Throughout, Nance was always
agreeable and often, easily and earnestly amazed at mundane or meaningful
moments, from excitement at sharing her “discovery” of smearing cream cheese on
pitted dates to literally saving another friend who’d fallen on hard times.
I’ve now been in Peoria for more
than 40 years, but I’ve also lived in Washington, D.C., and San Diego. There, I
saw Nance a few times, going to a Hollywood premiere of Richard Pryor’s “Jo Jo
Dancer” with her, and enjoying a terrifically silly visit to the Rocky &
Bullwinkle display on Sunset Boulevard.
In recent years, Facebook helped
but it’s no substitute for conversation. On the other hand, friends have little
real need to talk or touch despite distance or the passage of time. Long phone
calls became less frequent and shorter as they became more difficult
(physically for her, emotionally for me).
That human need for shared
memories, of belonging, despite tears or giggles, has become precious. For
example, my high school class has monthly lunches sitting around a diner’s
table with a bunch of buddies, childhood chums chatting, joking and reminiscing
over common pasts. There are old baseball teammates, my insurance agent since I
got my drivers’ license, a neighbor who fondly recalls my parents, and others
who remember backyard Whiffleball games and snow forts, Schwinn bikes and butch
wax, box turtles at the dime store and baseball cards at the drug store.
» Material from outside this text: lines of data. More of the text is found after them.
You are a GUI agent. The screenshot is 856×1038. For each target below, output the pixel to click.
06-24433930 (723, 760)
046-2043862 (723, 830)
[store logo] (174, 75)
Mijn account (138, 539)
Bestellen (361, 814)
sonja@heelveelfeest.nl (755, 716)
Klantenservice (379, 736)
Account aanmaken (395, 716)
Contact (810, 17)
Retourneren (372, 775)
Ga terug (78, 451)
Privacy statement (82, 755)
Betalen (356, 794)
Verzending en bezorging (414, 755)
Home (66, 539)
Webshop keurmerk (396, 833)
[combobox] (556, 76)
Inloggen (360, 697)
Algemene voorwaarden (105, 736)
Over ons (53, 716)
Such memories, moods and moments never
leave in hometowns, where our hearts return when accumulating burdens from
deaths to other dreads require respites. And what’s noticed are overlapping
communities – “families” – that abide, apart from geography and time.
So it is with Nance, now seemingly separated
yet never leaving us.
As she taught me with her singing,
smiling soul: Wanderers, wonderers and wayfaring souls aren’t alone. Despite
fear and grief, you’re loved and part of us, and we you.
As she sings on tape, “While I'm
far away from you, my baby,/ I know it's hard for you, my baby,/ because it's
hard for me my baby,/ and the darkest hour is just before dawn.”